Extramural vascular invasion (EMVI) is a well-established poor prognostic factor in colorectal cancer. Patients with EMVI-positive stage II colon cancer have been shown to have significantly worse survival than patients with EMVI-negative stage III disease.1 This study aims to elucidate the immune microenvironment of EMVI-positive tumors.

PRESENT

This study2 investigated the clinicopathological records of 1018 chemo-naive patients across TNM stages I–IV who underwent surgical resection at the authors’ institution. Immunohistochemistry was performed on the tissue microarrays of the resected specimens for immunological markers. There were 340 EMVI-positive and 678 EMVI-negative chemo-naive samples. There was a generalized low expression of CD8, LAG-3, FOXP3, PU.1, and PD-L1 immune cells and β2-microglobulin on tumor cells in EMVI-positive tumors compared with EMVI-negative tumors (p ≤ 0.001) on univariate analysis.
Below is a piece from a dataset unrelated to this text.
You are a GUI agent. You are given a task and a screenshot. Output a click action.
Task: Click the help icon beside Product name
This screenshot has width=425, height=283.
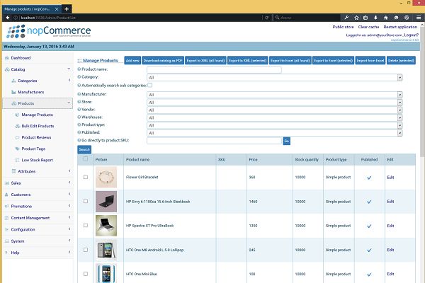(x=79, y=69)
On multivariate analysis, PU.1 (odds ratio 0.8, 0.7–0.9) and low PDL1 (odds ratio 1.6, 1.1–2.3) independently predicted EMVI among all biomarkers examined.

FUTURE

This study demonstrated that EMVI-positive tumors were associated with a low immune state, which could be responsible for their worse prognosis. Tumor-associated macrophages, as indicated by PU.1 and PD-L1, seem to play the most crucial role in predicting EMVI. The seemingly paradoxical down expression of immunoregulatory cells such as FOXP3, LAG-3, and PD-L1 in EMVI-positive tumors could challenge the conventional understanding of immunoregulatory cells in colorectal cancer and warrants in-depth exploration. Future studies should also attempt to understand the mechanisms of the spread of tumor cells in extramural blood vessels via epithelial-to-mesenchymal signatures.